---------- Text shown

Popeye: A Unified Visual-Language Model for Multi-Source Ship Detection from Remote Sensing Imagery

TL;DR

This work tackles the challenge of unified, multi-source ship detection in remote sensing by introducing Popeye, a unified visual-language model that handles HBB, OBB, and pixel-level segmentation through multi-turn language instructions. It combines a hybrid experts encoder for robust multi-scale visual perception, visual-language alignment via LoRA-based fine-tuning on a frozen LLaMA backbone, and an instruction adaption mechanism to transfer natural-scene knowledge to the RS domain, with SAM integrated for segmentation without extra training. The authors construct MMShip, an 81k-instruction dataset that unifies optical and SAR ship data into an image-instruction-answer format and enables cross-domain training. Experiments show Popeye achieves strong zero-shot performance on multiple ship-detection tasks, outperforming specialist detectors and other VLMs, and demonstrates effective pixel-level segmentation when guided by language prompts. This work paves the way for interactive, language-driven maritime monitoring and sets a foundation for broader RS VLM capabilities across multi-source imagery.

Abstract

Ship detection needs to identify ship locations from remote sensing (RS) scenes. Due to different imaging payloads, various appearances of ships, and complicated background interference from the bird's eye view, it is difficult to set up a unified paradigm for achieving multi-source ship detection. To address this challenge, in this article, leveraging the large language models (LLMs)'s powerful generalization ability, a unified visual-language model called Popeye is proposed for multi-source ship detection from RS imagery. Specifically, to bridge the interpretation gap between the multi-source images for ship detection, a novel unified labeling paradigm is designed to integrate different visual modalities and the various ship detection ways, i.e., horizontal bounding box (HBB) and oriented bounding box (OBB). Subsequently, the hybrid experts encoder is designed to refine multi-scale visual features, thereby enhancing visual perception. Then, a visual-language alignment method is developed for Popeye to enhance interactive comprehension ability between visual and language content. Furthermore, an instruction adaption mechanism is proposed for transferring the pre-trained visual-language knowledge from the nature scene into the RS domain for multi-source ship detection. In addition, the segment anything model (SAM) is also seamlessly integrated into the proposed Popeye to achieve pixel-level ship segmentation without additional training costs. Finally, extensive experiments are conducted on the newly constructed ship instruction dataset named MMShip, and the results indicate that the proposed Popeye outperforms current specialist, open-vocabulary, and other visual-language models for zero-shot multi-source ship detection.

Figures (6)

• Figure 1: Examples of multi-source (optical/SAR) ship image interpretation by the proposed Popeye in the multi-turn dialogue, including ship detection via OBB or HBB, segmentation, as well as image captioning.
• Figure 2: (a) Overview of the proposed Popeye. (b) Enhanced visual perception: refining robust multi-scale visual features. (c) Visual-language alignment stage: realizing fundamental visual understanding and image-text mutual interaction. (d) Instruction adaption mechanism: achieving instruction-following ability in the ship domain.
• Figure 3: Integrated with SAM and the examples of language-referred pixel-level segmentation.
• Figure 4: Examples of Popeye for ships interpretation from more challenging SAR and optical RS imagery in ShipRSimagenet and DSSDD datasets. From left to right displays the results of Popeye for OBB detection, HBB detection, and ship instance segmentation of small and blurred ship targets.
• Figure 5: Constructing the MMShip dataset follows the unified labeling paradigm: transforming and annotating the existing multi-source ship detection data into uniform image-instruction-answer format.

--------------------
---------- Entries supplied

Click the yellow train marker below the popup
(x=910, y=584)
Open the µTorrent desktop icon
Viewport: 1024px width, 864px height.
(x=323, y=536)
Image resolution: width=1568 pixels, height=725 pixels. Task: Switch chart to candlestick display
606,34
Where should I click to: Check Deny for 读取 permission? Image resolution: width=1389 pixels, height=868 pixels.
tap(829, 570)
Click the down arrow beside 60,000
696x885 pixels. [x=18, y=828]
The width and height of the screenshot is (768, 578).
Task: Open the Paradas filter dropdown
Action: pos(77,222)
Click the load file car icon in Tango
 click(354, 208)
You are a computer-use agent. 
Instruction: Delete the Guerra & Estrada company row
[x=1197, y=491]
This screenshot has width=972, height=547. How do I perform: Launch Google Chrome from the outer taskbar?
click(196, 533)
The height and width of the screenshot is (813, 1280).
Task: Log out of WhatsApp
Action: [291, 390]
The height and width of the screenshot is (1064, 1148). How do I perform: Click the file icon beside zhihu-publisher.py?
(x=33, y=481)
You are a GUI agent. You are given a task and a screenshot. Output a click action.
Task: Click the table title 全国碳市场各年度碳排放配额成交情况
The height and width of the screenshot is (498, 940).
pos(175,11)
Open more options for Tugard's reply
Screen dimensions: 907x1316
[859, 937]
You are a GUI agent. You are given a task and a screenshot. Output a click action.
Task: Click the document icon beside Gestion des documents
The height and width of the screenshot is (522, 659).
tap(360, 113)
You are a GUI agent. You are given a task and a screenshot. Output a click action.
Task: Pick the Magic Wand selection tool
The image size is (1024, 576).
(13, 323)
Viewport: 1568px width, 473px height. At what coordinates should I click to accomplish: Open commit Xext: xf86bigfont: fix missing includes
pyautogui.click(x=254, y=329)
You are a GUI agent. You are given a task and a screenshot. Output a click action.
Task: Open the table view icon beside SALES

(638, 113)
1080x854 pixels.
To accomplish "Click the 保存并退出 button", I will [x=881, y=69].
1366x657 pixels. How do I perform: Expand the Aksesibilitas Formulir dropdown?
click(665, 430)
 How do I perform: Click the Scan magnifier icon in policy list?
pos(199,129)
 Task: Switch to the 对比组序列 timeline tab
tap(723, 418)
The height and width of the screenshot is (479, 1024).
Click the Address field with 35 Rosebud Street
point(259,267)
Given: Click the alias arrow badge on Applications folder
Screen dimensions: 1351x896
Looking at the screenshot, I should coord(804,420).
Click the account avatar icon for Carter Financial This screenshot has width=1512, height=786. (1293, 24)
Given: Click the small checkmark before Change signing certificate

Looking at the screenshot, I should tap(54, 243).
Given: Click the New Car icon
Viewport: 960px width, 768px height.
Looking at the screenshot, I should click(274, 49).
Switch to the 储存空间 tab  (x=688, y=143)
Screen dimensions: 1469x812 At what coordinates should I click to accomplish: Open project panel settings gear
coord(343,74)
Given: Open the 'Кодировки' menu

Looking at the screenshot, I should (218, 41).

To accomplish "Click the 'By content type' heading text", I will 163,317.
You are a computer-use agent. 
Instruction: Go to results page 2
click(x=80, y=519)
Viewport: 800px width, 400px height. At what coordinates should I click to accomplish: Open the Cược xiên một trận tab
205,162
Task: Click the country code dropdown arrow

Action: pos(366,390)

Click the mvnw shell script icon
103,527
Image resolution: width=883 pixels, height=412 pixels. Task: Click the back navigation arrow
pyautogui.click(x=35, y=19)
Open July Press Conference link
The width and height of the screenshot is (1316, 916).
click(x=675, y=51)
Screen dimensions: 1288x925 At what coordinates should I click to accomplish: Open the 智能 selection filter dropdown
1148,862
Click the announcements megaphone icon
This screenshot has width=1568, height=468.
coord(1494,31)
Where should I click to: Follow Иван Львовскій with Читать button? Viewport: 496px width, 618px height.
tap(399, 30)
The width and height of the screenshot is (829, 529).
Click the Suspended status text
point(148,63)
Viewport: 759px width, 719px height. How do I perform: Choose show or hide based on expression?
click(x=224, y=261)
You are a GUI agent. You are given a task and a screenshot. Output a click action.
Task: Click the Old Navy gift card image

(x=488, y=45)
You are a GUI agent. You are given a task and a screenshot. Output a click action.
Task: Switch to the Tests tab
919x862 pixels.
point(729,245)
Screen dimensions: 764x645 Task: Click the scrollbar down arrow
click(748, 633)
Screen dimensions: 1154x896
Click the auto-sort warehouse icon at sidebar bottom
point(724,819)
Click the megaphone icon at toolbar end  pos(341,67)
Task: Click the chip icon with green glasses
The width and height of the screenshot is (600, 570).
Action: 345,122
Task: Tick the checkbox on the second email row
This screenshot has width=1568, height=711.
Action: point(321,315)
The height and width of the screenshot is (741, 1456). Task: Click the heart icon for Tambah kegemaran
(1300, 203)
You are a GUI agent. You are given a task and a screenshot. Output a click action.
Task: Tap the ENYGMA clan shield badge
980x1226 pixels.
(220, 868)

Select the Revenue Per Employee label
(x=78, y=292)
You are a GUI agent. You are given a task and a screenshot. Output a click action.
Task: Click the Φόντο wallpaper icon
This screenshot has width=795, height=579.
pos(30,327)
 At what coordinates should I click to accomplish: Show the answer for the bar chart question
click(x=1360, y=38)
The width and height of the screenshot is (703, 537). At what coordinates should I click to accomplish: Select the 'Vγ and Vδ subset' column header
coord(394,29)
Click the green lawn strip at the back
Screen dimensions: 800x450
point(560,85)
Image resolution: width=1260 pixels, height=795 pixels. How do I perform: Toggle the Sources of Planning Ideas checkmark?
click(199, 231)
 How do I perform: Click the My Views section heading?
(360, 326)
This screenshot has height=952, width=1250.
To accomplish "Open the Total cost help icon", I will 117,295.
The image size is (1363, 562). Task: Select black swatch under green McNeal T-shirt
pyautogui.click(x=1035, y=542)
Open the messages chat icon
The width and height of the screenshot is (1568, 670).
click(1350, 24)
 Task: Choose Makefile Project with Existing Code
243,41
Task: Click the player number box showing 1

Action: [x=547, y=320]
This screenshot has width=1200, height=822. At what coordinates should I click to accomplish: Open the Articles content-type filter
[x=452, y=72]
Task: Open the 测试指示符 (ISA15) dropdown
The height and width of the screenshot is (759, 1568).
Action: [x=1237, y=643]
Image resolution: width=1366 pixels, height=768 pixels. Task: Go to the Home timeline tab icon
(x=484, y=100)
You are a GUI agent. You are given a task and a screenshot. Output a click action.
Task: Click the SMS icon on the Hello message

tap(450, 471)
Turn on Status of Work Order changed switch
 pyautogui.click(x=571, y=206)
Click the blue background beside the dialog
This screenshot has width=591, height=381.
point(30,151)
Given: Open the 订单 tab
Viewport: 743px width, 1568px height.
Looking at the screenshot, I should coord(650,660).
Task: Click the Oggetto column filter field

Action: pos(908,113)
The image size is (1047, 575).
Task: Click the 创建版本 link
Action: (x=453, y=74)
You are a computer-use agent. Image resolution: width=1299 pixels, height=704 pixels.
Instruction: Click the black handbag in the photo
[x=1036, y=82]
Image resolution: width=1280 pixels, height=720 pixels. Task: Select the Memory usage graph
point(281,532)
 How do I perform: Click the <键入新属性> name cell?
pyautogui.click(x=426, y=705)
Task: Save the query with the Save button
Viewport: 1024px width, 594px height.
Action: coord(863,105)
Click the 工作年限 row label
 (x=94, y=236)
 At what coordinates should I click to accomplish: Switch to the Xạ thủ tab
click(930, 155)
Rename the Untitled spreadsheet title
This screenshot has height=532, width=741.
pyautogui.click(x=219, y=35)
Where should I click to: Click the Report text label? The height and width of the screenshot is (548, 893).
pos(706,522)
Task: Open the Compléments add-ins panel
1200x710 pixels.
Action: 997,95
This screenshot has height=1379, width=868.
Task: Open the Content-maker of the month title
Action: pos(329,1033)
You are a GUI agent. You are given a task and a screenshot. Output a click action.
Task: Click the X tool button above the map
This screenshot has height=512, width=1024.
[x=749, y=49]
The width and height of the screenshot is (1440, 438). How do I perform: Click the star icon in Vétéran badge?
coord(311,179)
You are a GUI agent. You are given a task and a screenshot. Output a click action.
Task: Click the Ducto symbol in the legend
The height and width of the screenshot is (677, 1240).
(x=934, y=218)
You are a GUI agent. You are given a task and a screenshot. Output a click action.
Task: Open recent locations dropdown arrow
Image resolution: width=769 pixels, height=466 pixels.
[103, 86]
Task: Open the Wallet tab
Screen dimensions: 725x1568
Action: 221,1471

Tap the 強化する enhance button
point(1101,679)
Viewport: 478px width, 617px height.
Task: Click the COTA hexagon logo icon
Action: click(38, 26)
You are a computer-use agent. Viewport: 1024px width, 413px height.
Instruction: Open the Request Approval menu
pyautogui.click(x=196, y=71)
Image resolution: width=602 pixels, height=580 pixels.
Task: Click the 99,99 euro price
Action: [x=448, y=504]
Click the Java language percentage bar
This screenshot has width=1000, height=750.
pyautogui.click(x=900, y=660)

--------------------

Activity list
[1] How many instructions does the MMShip dataset contain, according to the Popeye page?
[2] Transcribe the passage from the Popeye page starting at "Figures (6)" and ending at "the ship domain.".

Task results
[1] About 81k instructions.

[2]
Figures (6)

• Figure 1: Examples of multi-source (optical/SAR) ship image interpretation by the proposed Popeye in the multi-turn dialogue, including ship detection via OBB or HBB, segmentation, as well as image captioning.
• Figure 2: (a) Overview of the proposed Popeye. (b) Enhanced visual perception: refining robust multi-scale visual features. (c) Visual-language alignment stage: realizing fundamental visual understanding and image-text mutual interaction. (d) Instruction adaption mechanism: achieving instruction-following ability in the ship domain.